De acordo com o relatório, as temperaturas extremas mais quentes serão percebidas na América do Norte Central e Oriental, Europa Central e Meridional, Mediterrâneo (incluindo Europa Meridional, Norte da África e Oriente Próximo), bem como Ásia Ocidental e Central e África Meridional.
Com um aquecimento global a 1,5 graus Celsius, até a metade do número de pessoas no planeta pode sofrer estresse hídrico, dependendo das condições socioeconômicas e da região. Pessoas em bacias hidrográficas, especialmente no Oriente Médio, serão particularmente vulneráveis.
Com um aquecimento de 2 graus Celsius, as ondas de calor mortais que a Índia e o Paquistão viram em 2015 poderão ocorrer anualmente, e alguns lugares verão um aumento nos eventos de chuvas fortes significativo. Isso inclui o leste da América do Norte, que terá maiores riscos de inundações. Outras áreas afetadas incluem as altas latitudes do Hemisfério Norte (Alasca / Canadá Ocidental, Leste do Canadá / Groenlândia / Islândia, Norte da Europa, Norte da Ásia) e Sudeste Asiático.
Entre outras previsões catastróficas sobre a biodiversidade e florestais, o Relatório Especial do IPCC afirma que em um nível de aquecimento entre 1,5 e 2 graus Celsius, as instabilidades na camada de gelo da Antártica e a perda irreversível da camada de gelo da Groenlândia podem levar a múltiplos metros de elevação do nível do mar em uma escala de tempo de centenas a milhares de anos.
O risco de doenças relacionadas ao calor e morte também aumentarão proporcionalmente ao aumento da temperatura. O relatório aponta que as cidades são as zonas que sofrerão os piores imPactos das ondas de calor devido ao efeito da ilha de calor urbana, que as mantém mais quentes do que as áreas rurais circundantes.
O relatório traz também a informação de que desde o período pré-industrial, estima-se que o ser humano tenha aumentado a temperatura média da Terra em cerca de 1 grau Celsius, e que este número estaria aumentando 0,2 graus Celsius a cada década, de modo que, nesse ritmo, o aquecimento global atingirá 1.5 grau Celsius acima dos níveis pré-industriais entre 2030 e 2052.
Ainda de acordo com o relatório, o aquecimento que já foi produzido em razão de emissões de gases desde o início do período pré-industrial não deve se dissipar pelas próximas centenas a milhares de anos, e esse aquecimento já produzido seguirá causando efeitos a longo prazo no clima. Ocorre que as emissões de gases passadas, por si só, não seriam passíveis de causar um aquecimento global de 1,5 graus Celsius, e sim o que o mundo produz hoje. Ou seja, quanto o planeta irá de fato aquecer nos próximos anos dependerá da urgência com que nossa sociedade trata no presente a redução de emissão dos gases de efeito estufa.
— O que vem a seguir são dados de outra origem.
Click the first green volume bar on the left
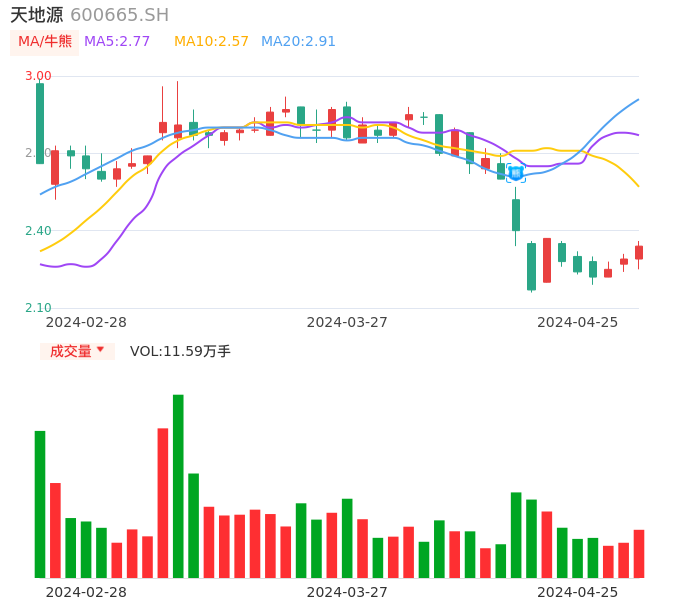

Todos os efeitos causados por essas mudanças climáticas já estão sendo observados e sentidos em várias partes do mundo.
De acordo com o Centro de Pesquisa em Epidemiologia e Desastres (CRED)[2], o continente asiático é um dos mais vulneráveis às mudanças climáticas e seus efeitos, tendo sofrido mais de 2.700 desastres ambientais nos últimos 20 anos, que afetaram 3,8 bilhões de pessoas e causaram 840.000 mortes.
Já no continente africano, a pobreza tem se acentuado em razão das fortes secas no chifre da África, além de a região já enfrentar uma série de outras ameaças como inundações consequentes do fenômeno El Niño, que encadeia a produção de chuvas torrenciais como consequência do aquecimento da água do oceano.
No Brasil, por sua vez, a região com maior iminência de sofrer consequências decorrentes das mudanças climáticas é a região Nordeste, que, estima-se, contará com aumentos de temperatura de entre 2ºC e 4ºC, bem como redução significativa de chuvas que acarretará um clima entre 15 e 20% mais seco, segundo o Relatório de Clima do Inpe[3].
A Amazônia também aparece no relatório do Inpe como área de risco, em razão da previsão de aumento de secas e de chuvas extremas, que causará mortes de árvores, incêndios e aumento das emissões de carbono.
Embora as mudanças climáticas possam ser mais percebidas em algumas regiões do planeta, não é difícil concluir que seus efeitos não pouparão nenhuma parte do mundo, e afetarão toda a comunidade global em sua totalidade, direta ou indiretamente.
E, dentre outros efeitos projetados e já observados, tem-se a mudança os padrões das migrações contemporâneas. O deslocamento de pessoas interna e transnacionalmente devido às mudanças climáticas é um fenômeno certo e crescente, e uma questão que afetará todas as pessoas a nível global.
Os efeitos ambientais das mudanças climáticas têm obrigado milhões de pessoas a deixarem seus locais de residência habitual. A média anual de pessoas deslocadas em decorrência de mudanças climáticas entre 2008 e 2016 chegou a 25,3 milhões, de acordo com dados divulgados pela IOM, e estima-se que o número de migrantes ambientais em alcance os 250 milhões até 2050, e 2 bilhões até 2100 (GEISLER, CURRENS, 2017).
A despeito da urgência do tema, e embora venha iminentemente sido tratado no cenário político global de forma cada vez mais central, persiste uma enorme lacuna jurídica com relação aos migrantes ambientais.
O fato de os migrantes ambientais não estarem abarcados pela Convenção das Nações Unidas para Refugiados de 1951, não os permite ser enquadrados como “refugiados” e os deixa sem legislação ou regime jurídico para protegê-los.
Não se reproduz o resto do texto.